Mr. Tassara to Mr. Seward.
The undersigned, envoy extraordinary and minister plenipotentiary of her Catholic Majesty, has the honor to address the honorable Secretary of State to bring to his knowledge an affair worthy of especial attention. According to official communications from the authorities of Cuba, the cruisers of the United States not only frequently come close to those shores, but also chase vessels within the territorial waters of the island:
Three vessels of your navy have lately been pursuing within two miles of the [Page 519] strand a steamer of the seceding southern States, the California, whose captain, on arrival in port, made protest before the competent authority. In view of this, and of other acts, the governor captain general of the island directed the departure of a ship-of-war for the purpose of watching over the coasts.

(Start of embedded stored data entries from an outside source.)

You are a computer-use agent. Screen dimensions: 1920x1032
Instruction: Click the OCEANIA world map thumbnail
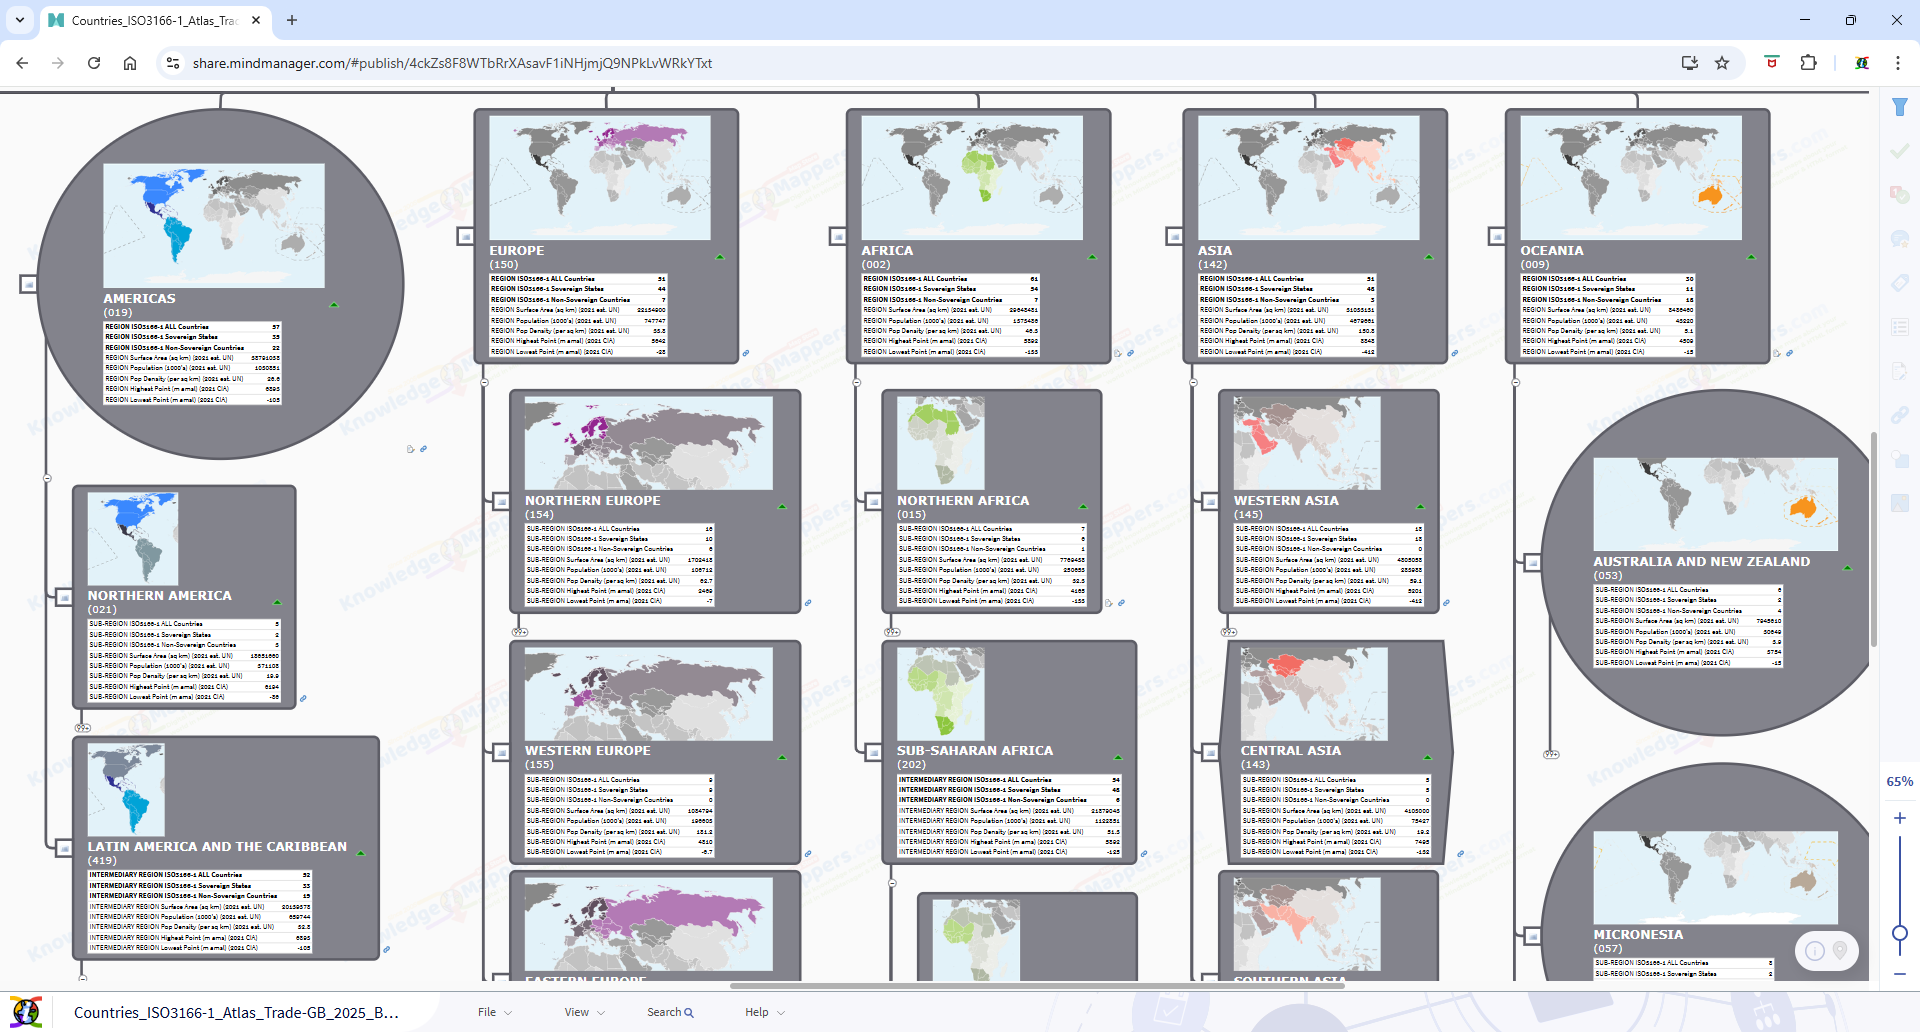click(x=1630, y=177)
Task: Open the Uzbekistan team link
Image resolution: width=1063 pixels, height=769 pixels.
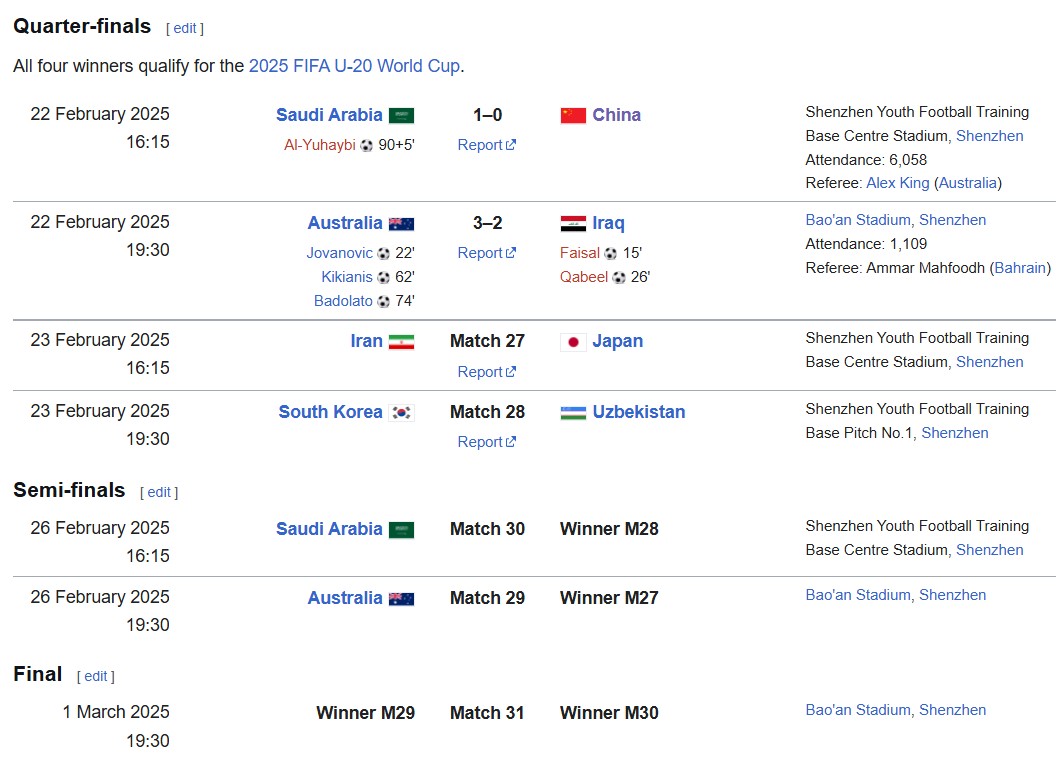Action: [x=639, y=412]
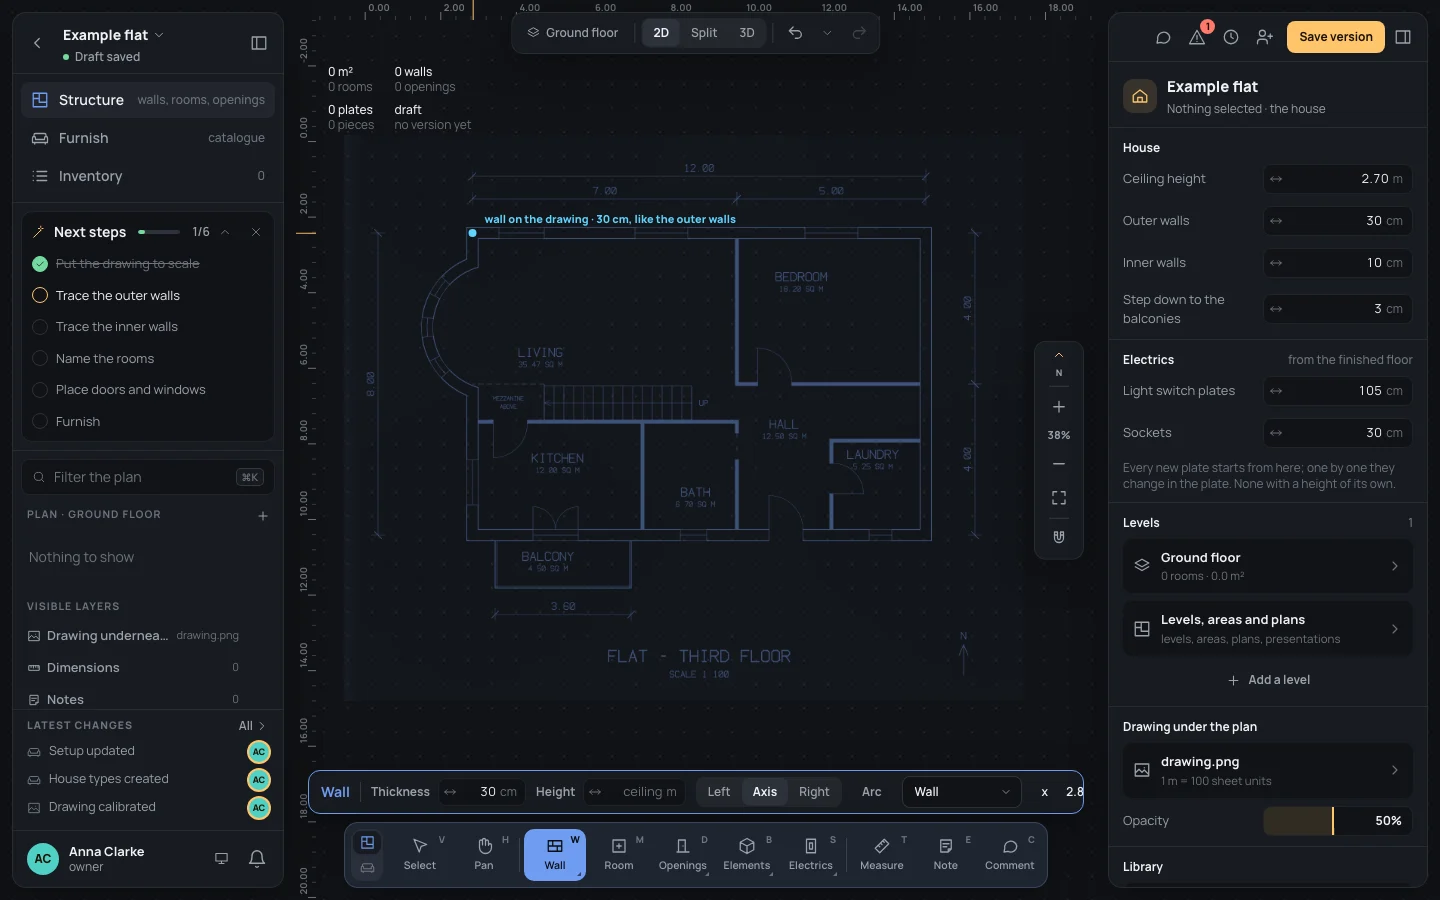Click Add a level
Screen dimensions: 1440x900
(x=1269, y=680)
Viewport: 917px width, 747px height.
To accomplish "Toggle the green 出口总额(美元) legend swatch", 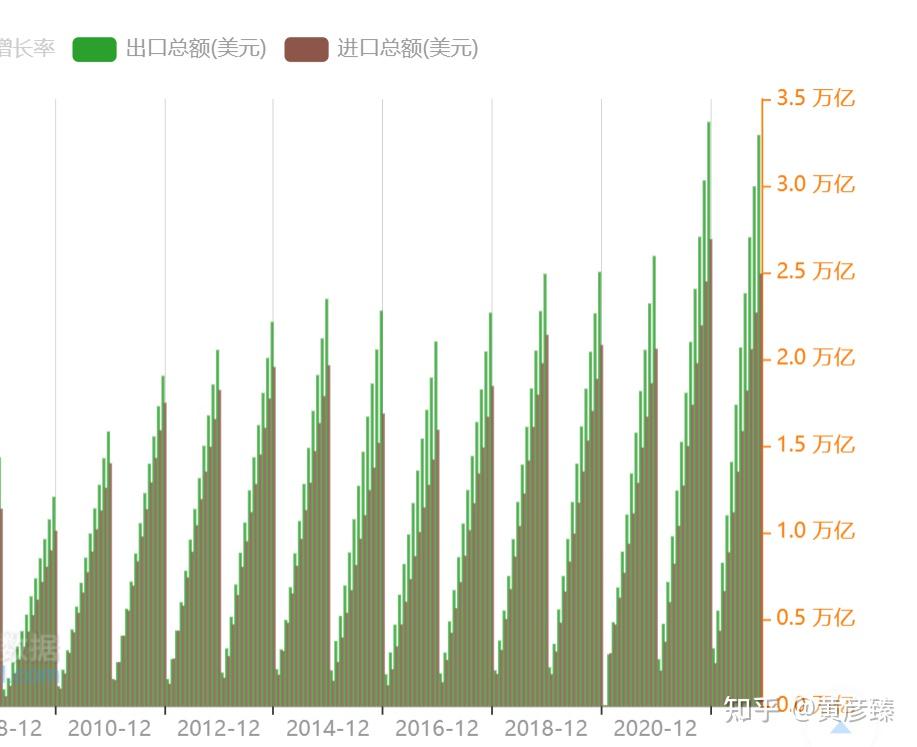I will (x=94, y=49).
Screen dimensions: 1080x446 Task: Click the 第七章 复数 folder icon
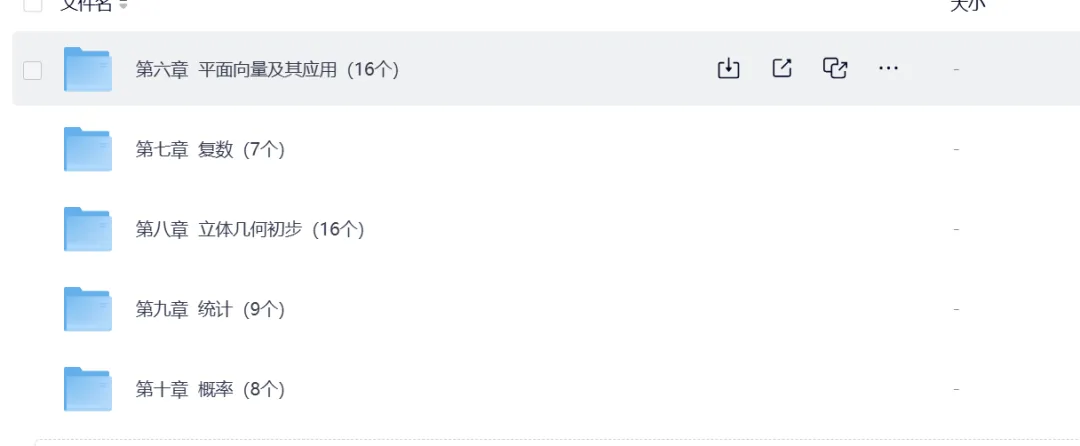[88, 149]
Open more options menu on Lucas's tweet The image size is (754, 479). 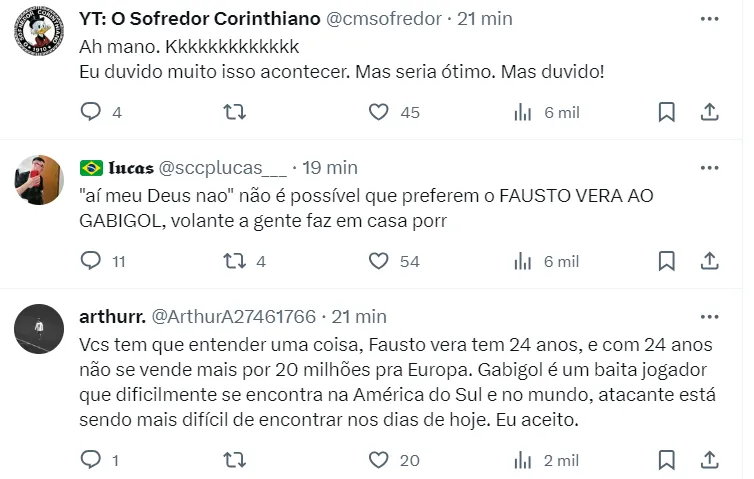point(708,167)
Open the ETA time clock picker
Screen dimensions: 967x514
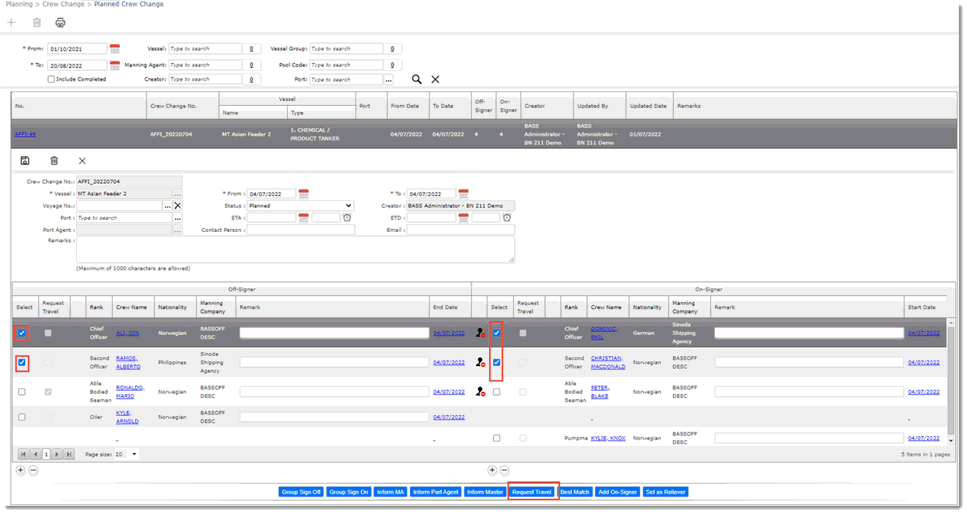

This vessel, the frigate Petronila, in effect, found cruising at some miles off various vessels under the American flag, whose presence was the more extraordinary inasmuch as, by reason of the distance, they could not belong to the blockading squadron of the southern ports. Upon nearing at last the corvette Marion, the two commanders exchanged the two communications, copies whereof are annexed; (1 and 2,) that from the Petronila being addressed to the commander of the federal forces, asking, in the name of the principles of international law, and of the friendly relations existing between both governments, that he should withdraw the cruiser from within the maritime zone enclosing the coasts of Cuba; and that of the Marion limited to saying, after having exchanged signals with the steamer Cuyler, that the commander of the federal forces referred to had returned to Key West, and that the first communication would be sent to him.
All this occasions the more surprise to the undersigned, as the spirit is so much better in which, accordantly with the orders of the government of her Catholic Majesty, the authorities of the island of Cuba fulfil their duties to wards the government of the United States.
He believes, nevertheless, as do also those authorities, that the cruisers aforesaid, far from obeying instructions from superiors, are acting in contravention of those they have, by holding in a species of blockade the ports of a neutral power which is, at the same time, the friend of the United States, and he hopes that orders will be immediately given to stop such a state of things. He also hopes, not only in virtue of principles universally recognized by all the maritime powers, but also in regard of the friendly and loyal relations, as it is known to the honorable Secretary of State, the Spanish government maintains with that of the United States, that all these reasons should meet with proper reciprocity.
The undersigned avails himself of this fresh occasion to offer to the honorable Secretary of State the assurance of his highest consideration.
Hon. William H. Seward, Secretary of State of the United States.